The Chamber’s complaint notes that in addition to being in violation of federal law, implementation of the ordinance would result in a balkanized set of labor schemes that would negatively impact the sharing economy and jeopardize the flexible work schedules and earnings opportunities that economy provides to millions of people nationwide.
The lawsuit argues:
“Seattle’s unprecedented attempt to permit independent contractors to organize a union is clearly inconsistent with federal antitrust and labor laws. If adopted more broadly, Seattle’s approach would lead to a morass of inconsistent state and local regulations that would stifle innovation and undermine economic growth.”
“[T]he City’s one-of-a-kind ordinance authorizes drivers to unionize and collude through collective bargaining over the price terms of their contracts with driver coordinators. The Ordinance turns labor law on its head, treating independent businesses as employees, and flouts antitrust law, allowing independent economic actors to fix prices. As such, the Ordinance is preempted by both the Sherman Act and the National Labor Relations Act.”
“This is horizontal price-fixing—a classic per se antitrust violation. The Supreme Court has repeatedly affirmed that the antitrust laws prohibit independent contractors from forming or joining unions to collectively bargain, and the Federal Trade Commission has consistently maintained that state and local enactments authorizing collective bargaining by independent contractors violate the antitrust laws.”
"If the City implements and enforces the Ordinance, other local governments may also seek to regulate collective bargaining for for-hire drivers. Subjecting independent-contractor relationships to thousands of different bargaining schemes is contrary to congressional intent in enacting the NLRA to leave these relationships unregulated.”

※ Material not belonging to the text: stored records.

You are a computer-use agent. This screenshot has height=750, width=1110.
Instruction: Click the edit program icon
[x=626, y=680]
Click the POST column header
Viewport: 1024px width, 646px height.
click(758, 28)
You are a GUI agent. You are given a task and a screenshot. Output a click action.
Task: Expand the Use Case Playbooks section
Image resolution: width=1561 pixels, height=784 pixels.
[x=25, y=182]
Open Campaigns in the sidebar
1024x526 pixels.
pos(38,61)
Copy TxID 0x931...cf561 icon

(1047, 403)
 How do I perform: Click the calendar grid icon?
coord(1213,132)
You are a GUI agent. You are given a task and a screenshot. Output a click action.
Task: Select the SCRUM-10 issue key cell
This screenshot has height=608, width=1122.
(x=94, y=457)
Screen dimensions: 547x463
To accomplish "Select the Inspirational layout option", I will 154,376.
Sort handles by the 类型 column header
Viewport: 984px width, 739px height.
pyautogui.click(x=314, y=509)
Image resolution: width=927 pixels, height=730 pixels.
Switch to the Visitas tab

“[T]he sheer novelty of the City’s attempt to regulate independent contractors should raise red flags. Plaintiff is unaware of any other state or local law authorizing independent contractors to collectively bargain; the City’s theory is unprecedented. Given the many decades of union efforts to organize various types of workplaces, including multiple efforts to claim that individuals working as independent contractors are actually employees, it is implausible that unions have inexplicably ignored for decades a prime opportunity to expand their membership.”
Timothy J. O'Connell of Stoel Rives LLP and Michael A. Carvin, Jacqueline M. Holmes, Christian G. Vergonis, and Robert Stander of Jones Day served as co-counsel for the U.S. Chamber of Commerce in this case on behalf of the U.S. Chamber Litigation Center.